アクティブボード・2018年 4月
     ・・・・・2018年 4月 4日作成・・・・・
研究発表を行った学会;
   2017年度 生命科学系学会合同年次大会(ConBio2017)
   2017年12月6日〜9日(神戸)
タイトル;可変型遺伝子トラップ法による新規lincRNAの生体内機能解析.
発表者;吉信 公美子 氏
   (熊本大学 生命資源研究・支援センター ゲノム機能分野)
要旨;
 我々は、可変型遺伝子トラップクローンデータベースEGTC(http://egtc.jp)を公開している。long intergenic non-coding RNA (lincRNA)の機能解明を目的とし、EGTCでlincRNAをトラップしている12ラインのスクリーニングを行った。その中でホモ接合体の一部が胚性致死を示す21-W321ラインの解析を行っている。
 21-W321ラインは、機能未知のlincRNA遺伝子(1600020E01Rik)をトラップしており、成体臓器のX-gal染色による発現解析では主に脳、腎臓、生殖器に強い染色が見られた。ヘテロ接合体同士の交配により生まれたホモ接合体の割合が少なかった。

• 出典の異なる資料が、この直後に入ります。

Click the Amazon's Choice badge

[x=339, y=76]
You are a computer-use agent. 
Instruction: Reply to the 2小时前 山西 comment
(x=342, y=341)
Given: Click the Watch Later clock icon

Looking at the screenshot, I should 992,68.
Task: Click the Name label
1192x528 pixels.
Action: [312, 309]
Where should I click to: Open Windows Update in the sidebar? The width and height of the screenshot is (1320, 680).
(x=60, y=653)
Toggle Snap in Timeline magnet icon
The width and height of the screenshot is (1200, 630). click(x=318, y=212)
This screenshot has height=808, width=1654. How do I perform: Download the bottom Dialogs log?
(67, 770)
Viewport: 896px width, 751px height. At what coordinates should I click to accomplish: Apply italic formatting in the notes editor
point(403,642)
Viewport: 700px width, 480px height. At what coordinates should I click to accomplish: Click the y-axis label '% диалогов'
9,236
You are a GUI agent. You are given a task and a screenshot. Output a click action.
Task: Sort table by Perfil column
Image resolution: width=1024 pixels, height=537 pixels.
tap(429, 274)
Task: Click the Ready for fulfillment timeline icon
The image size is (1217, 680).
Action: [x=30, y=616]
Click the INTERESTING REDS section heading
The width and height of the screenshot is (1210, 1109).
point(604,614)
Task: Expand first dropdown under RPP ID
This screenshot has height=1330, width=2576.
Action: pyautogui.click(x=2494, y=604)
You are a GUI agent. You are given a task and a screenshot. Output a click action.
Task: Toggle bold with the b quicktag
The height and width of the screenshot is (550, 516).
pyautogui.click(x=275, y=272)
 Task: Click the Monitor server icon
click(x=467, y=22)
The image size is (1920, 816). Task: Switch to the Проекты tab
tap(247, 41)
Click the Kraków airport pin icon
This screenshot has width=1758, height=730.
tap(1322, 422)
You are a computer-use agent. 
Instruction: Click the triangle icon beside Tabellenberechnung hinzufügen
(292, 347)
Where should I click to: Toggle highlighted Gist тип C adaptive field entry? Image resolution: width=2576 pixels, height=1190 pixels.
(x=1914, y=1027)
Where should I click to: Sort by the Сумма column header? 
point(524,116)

さらに、12.5日胚や9.5日胚で、また胚盤胞から樹立したES細胞株においてもホモ接合体の割合は少なく、この遺伝子の発生初期段階での重要な働きが示唆された。
 しかしながら、21-W321クローンでは、この遺伝子の第2エクソンと第3エクソンの間にトラップベクターがtail-to-tailで2コピー挿入されており、余分な逆向きのベクターが表現型に影響していることが危惧された。そこでCRISPR-Cas9システムにより逆向きのベクターの除去を試み、理想的な形で除去されたクローン21-W321SC (single copy)を得た。このクローンからキメラマウスを作製し、マウスラインを樹立した。現在、表現型解析を進めており、その結果を報告する。